なんとなく年次別に分かれたテーブルでは、たまに顔を見たことがある先輩と楽しそうに話す蓮さん。
あの人、確か俺が入社した時に本社に異動になった人だ。蓮さん仲良かったんだ。知らなかった。
俺は俺で仲良い奴らが集まったグループの卓について、数分後、各自始まってはいたけど改めて幹事の後輩が乾杯の音頭を取った。
「雪弥。ちょっとこっち来い。挨拶して」
「え?あ、はい」
蓮さんに呼ばれたのは結構酒が回り始めた中盤。
ここ来てから声かけなかったけど、俺いるの気づいてたんだ。とかちょっと嬉しかったり。
後をついて蓮さんがいたテーブルに行くと、
「お前同期としかつるまないだろ。ちょっとは知り合い増やしとけ」
そう耳打ちした蓮さんがみんなに俺を紹介してくれた。
こういうとこ、ほんとにむかつくくらい男前だよな。
男としても、社会人としても、蓮さんはかっこいい。
5人くらいの先輩に囲まれてちょっと緊張してる俺をよそに、蓮さんは楽しそうにどんどんワインを開けていってる。
なんか今日ペース早くないですか?でもまあ、蓮さんは酒強いし大丈夫か。そう思って俺も緊張感から逃げるようにハイボールをあおった。
そうして仕事の話から、家庭を持ってる人の子供の話。そのグループのまま二次会に流れた店で、話題は下ネタへ。
「ちなみに雪弥くんはどういうエッチが興奮する?」
「俺は結構積極的な女性がタイプですね」
「へえ、意外」
まあまあ酔っぱらってるのもあって俺もノリノリでそんな話をしてると、別の人と話してた蓮さんが突然会話にまざってきた。
「雪弥って勝手にSなイメージだったけど、違うんだ」
「そう見えますか?意外と攻められるのが好きなんですよね」
そうして、状況は冒頭へ。
三次会に向かった酒豪たちを見送って帰ってきたのは蓮さんの家。
「蓮がこんなに後輩可愛がるなんて珍しいよな。」なんて言われてとんでもなく嬉しかった俺の隣で釈然としない様子の蓮さんは、帰って来るやいなや、俺の手を引いて寝室に向かった。

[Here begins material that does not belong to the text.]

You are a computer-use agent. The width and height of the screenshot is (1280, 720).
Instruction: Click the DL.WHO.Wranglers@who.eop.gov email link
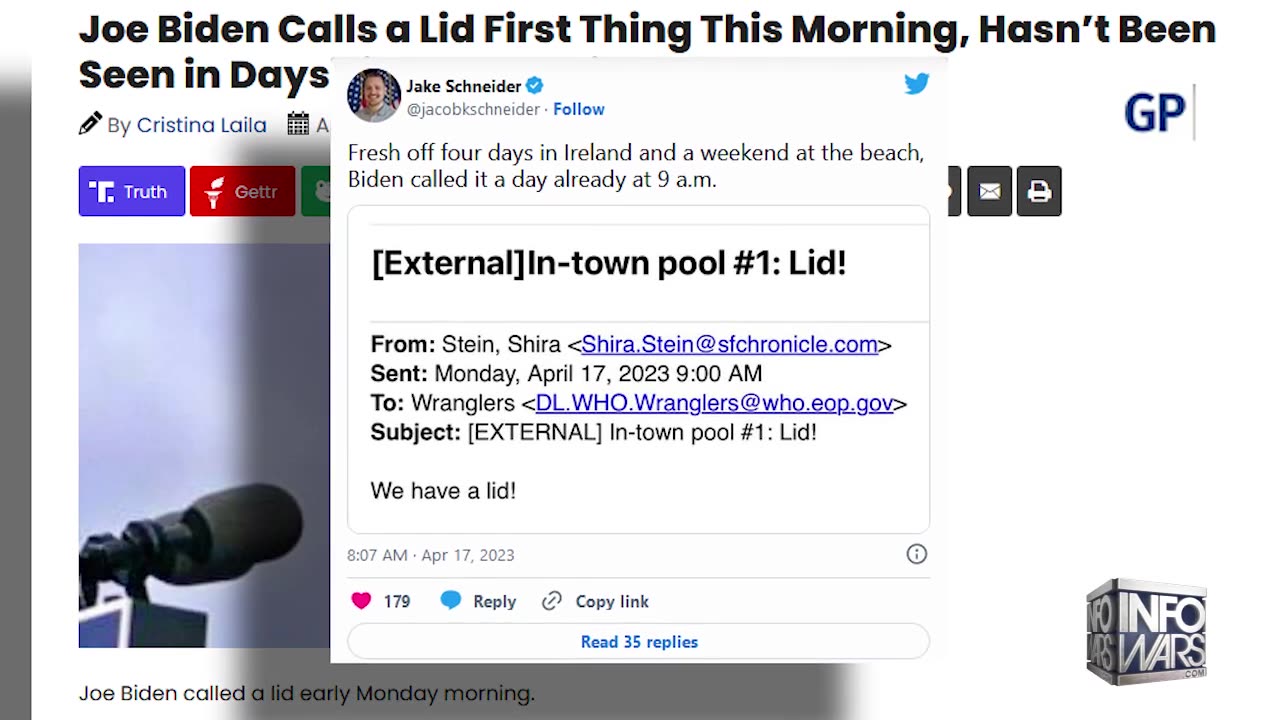point(714,403)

押し倒されたベッドの上で、挑発的な目つきの蓮さんが俺を見下ろす。
「何してくれるんですか?」
「うるさい。黙って。」
「え…蓮さ、」
びっくり、した。
俺の前髪をすっと横に流して優しくおでこにキスを落とす蓮さんがあまりにもかっこよくて不覚にも心臓がバクバクしてる。
そのまま耳に舌が這う感覚、唇を塞がれながら首を圧迫されて酸素を取り込もうと口を開けたところに強引に舌が侵入してきた。

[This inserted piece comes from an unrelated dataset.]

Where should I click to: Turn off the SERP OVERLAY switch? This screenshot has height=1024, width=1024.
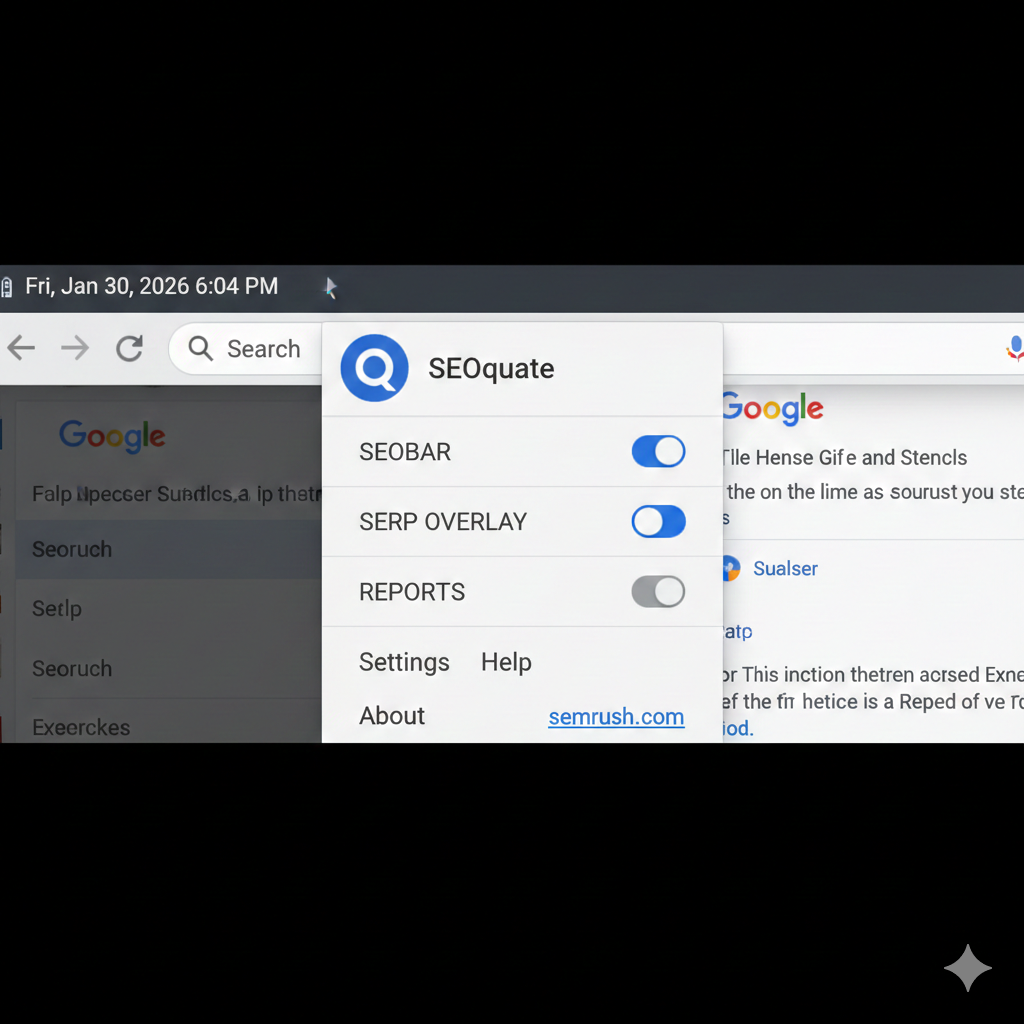pos(658,521)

やばい、やばい。蓮さんの変なスイッチ入れちゃったかも。
「ん…っ蓮さん…!苦し、」
「黙ってろって。責められるのが好きなんだろ」
「ちょっと、それは訂正しま、」
「無理」
するりとネクタイを抜かれてシャツのボタンを外しながらベルトに手をかける蓮さんが、不安がる俺に「ん?」なんて優しく笑いかけるけど全然安心できない。
だめだ、自分の貞操は自分で守らねば。
「ちょ、雪弥は今日は何もしなくいい!」
「やです。蓮さんのもほぐさなきゃ入れられないし。それとも、自分で慣らすとこ見ててあげましょうか?」
「やめ…っ、今日は…」
「蓮さんが攻めてくれる日なんですよね。続けてくださいよ」
「あっ、んん…!」
形勢逆転。
俺にまたがったままの蓮さんのシャツに手を入れて乳首を摘まめば、あっさりSキャラが崩壊した蓮さんがいやらしい声を出して体勢を崩した。
あのまま流されたら危なかった。
すっかり力の抜けた上体を無理やり起こして少し腰を揺らしてやれば、とろけた表情で唇を噛むしぐさがエロくて堪らない。